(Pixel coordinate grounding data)
_ _ _

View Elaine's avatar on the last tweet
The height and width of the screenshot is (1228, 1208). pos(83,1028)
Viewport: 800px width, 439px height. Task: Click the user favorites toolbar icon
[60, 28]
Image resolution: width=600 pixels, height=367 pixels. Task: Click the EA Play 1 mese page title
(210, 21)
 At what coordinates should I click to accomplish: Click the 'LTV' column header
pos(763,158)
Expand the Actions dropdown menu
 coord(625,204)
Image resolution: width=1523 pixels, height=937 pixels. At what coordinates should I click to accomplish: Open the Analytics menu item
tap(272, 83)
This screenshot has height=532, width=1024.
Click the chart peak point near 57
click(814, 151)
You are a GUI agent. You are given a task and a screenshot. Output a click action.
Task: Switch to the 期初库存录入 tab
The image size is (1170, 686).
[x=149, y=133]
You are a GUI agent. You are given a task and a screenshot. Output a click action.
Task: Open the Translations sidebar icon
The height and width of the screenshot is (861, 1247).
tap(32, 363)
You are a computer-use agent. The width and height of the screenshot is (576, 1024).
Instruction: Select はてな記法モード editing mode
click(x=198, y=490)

_ _ _

■ Work item: An exact repetition of the data above is all that is needed.

■ Output of the exercise:
View Elaine's avatar on the last tweet
The height and width of the screenshot is (1228, 1208). pos(83,1028)
Viewport: 800px width, 439px height. Task: Click the user favorites toolbar icon
[60, 28]
Image resolution: width=600 pixels, height=367 pixels. Task: Click the EA Play 1 mese page title
(210, 21)
 At what coordinates should I click to accomplish: Click the 'LTV' column header
pos(763,158)
Expand the Actions dropdown menu
 coord(625,204)
Image resolution: width=1523 pixels, height=937 pixels. At what coordinates should I click to accomplish: Open the Analytics menu item
tap(272, 83)
This screenshot has height=532, width=1024.
Click the chart peak point near 57
click(814, 151)
You are a GUI agent. You are given a task and a screenshot. Output a click action.
Task: Switch to the 期初库存录入 tab
The image size is (1170, 686).
[x=149, y=133]
You are a GUI agent. You are given a task and a screenshot. Output a click action.
Task: Open the Translations sidebar icon
The height and width of the screenshot is (861, 1247).
tap(32, 363)
You are a computer-use agent. The width and height of the screenshot is (576, 1024).
Instruction: Select はてな記法モード editing mode
click(x=198, y=490)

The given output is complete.